Ein älteres Herrchen, abgetragener grauer Flanellanzug, absolut friedlich wirkende graumelierte Erscheinung, kommt mir Sekunden zuvor und bestellt bei der allein bedienenden jungen Dame "eine Tasse Kaffee".
Die in freundlichem, wenn auch routiniert wirkenden Tonfall: "Darf es noch ein Croissant dazu sein?"
"Nein, nein. Ich wollte nur einen Kaffee."
"Ein belegtes Brötchen vielleicht? Wir haben da ..."
Er ließ sie gar nicht ausreden. "Nur Kaffee. Ich war noch nicht ..., ich wollte mir mal das neue Zentrum ansehen."
Während sie den Kaffee in die Tasse laufen lässt, bietet sie freundlich an: "Unsere Mohnstücke sind heute im Angebot, drei für zwei."
Er reagiert irgendwie ungehalten, sagt in seltsam verschrobener Weise gar nichts mehr. Außer: "Was macht's?"
"Vielleicht eines unserer zahlreichen Graubrote? Diesmal mit allerlei Nüssen vermischt. Wir haben da unter anderem eine Kombination ..."
Wieder unterbricht er sie unfreundlich: "Was muss ich zahlen?"
"Besonders zu empfehlen die Version mit Haselnüssen. Unser Chef ..."
Sie kommt gar nicht dazu, den Kaffee auf ein Tablett zu setzen. Das graumelierte Herrchen im Flanell greift zu einem bereit stehenden Milchkännchen und schüttet der freundlichen Bedienung den Inhalt mitten ins Gesicht. Die so fassungslos wie ich.
Ich ergreife seine Kaffeetasse und gieße den Inhalt übers graue Haar und den Flanell, dass der Übeltäter laut aufschreit. Ich gebe zu, ein gewagtes Vorgehen meinerseits. Aber ich bitt Sie - was blieb mir denn?
 
Es ist durchgehend recht lustig, Bursch, bis auf die Schlussattacke. Die Komik davor resultiert aus dem Kontrast zwischen muffeligem Alten und hypergeschäftstüchtiger Verkäuferin. Der Ich-Erzähler hat hier wie meistens die Rolle des reflektierenden Beobachters.

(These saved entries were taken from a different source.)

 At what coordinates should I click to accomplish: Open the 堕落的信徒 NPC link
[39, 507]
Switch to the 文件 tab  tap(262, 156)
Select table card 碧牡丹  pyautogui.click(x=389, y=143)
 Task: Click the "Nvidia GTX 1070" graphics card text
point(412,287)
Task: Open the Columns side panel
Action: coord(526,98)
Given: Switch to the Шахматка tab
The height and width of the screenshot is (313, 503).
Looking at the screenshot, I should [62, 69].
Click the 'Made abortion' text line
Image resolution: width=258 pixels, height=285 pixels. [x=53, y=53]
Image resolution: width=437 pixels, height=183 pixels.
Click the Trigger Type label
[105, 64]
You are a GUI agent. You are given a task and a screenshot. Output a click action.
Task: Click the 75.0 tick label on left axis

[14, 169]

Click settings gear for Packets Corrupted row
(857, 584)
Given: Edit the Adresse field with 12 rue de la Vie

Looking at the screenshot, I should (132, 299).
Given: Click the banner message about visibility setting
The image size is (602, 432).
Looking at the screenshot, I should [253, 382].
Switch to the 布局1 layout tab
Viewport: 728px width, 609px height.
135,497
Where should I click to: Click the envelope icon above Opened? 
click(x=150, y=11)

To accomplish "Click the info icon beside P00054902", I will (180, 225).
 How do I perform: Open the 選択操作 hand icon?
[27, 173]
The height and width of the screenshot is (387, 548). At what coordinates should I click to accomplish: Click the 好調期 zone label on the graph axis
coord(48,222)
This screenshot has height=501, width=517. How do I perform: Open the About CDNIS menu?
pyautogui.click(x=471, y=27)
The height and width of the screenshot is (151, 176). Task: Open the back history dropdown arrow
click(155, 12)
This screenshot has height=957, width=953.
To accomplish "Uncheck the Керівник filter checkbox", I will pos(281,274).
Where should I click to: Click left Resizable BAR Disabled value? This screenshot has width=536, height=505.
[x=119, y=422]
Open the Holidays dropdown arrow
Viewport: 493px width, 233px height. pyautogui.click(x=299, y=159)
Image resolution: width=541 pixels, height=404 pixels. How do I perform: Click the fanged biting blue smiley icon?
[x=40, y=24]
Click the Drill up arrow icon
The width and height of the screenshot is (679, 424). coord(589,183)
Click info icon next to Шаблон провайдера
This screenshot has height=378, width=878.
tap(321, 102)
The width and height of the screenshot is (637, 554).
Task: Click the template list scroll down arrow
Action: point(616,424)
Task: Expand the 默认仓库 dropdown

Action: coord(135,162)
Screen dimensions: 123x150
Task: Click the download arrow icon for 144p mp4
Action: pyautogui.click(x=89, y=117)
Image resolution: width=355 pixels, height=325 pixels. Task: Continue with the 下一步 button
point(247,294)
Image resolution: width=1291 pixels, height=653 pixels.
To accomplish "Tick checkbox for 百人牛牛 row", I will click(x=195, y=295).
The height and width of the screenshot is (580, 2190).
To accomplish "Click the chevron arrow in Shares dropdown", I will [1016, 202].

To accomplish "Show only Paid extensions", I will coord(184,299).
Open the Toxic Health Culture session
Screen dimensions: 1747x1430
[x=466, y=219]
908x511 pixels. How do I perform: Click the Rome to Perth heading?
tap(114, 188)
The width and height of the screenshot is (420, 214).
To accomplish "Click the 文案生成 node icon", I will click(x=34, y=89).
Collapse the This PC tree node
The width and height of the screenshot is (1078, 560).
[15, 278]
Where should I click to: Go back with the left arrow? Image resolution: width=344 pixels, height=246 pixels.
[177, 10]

Als aggressiv Eingeifender fällt er aus dieser Rolle, das geht zu Lasten der Glaubwürdigkeit der Geschichte. Ich würde den letzten Absatz weglassen, evtl. ersetzen, nur wodurch? Vielleicht ist ein wenig Milch vor dem Tresen verschüttet worden und als der Herr sich umdreht, rutscht er aus und fällt hin?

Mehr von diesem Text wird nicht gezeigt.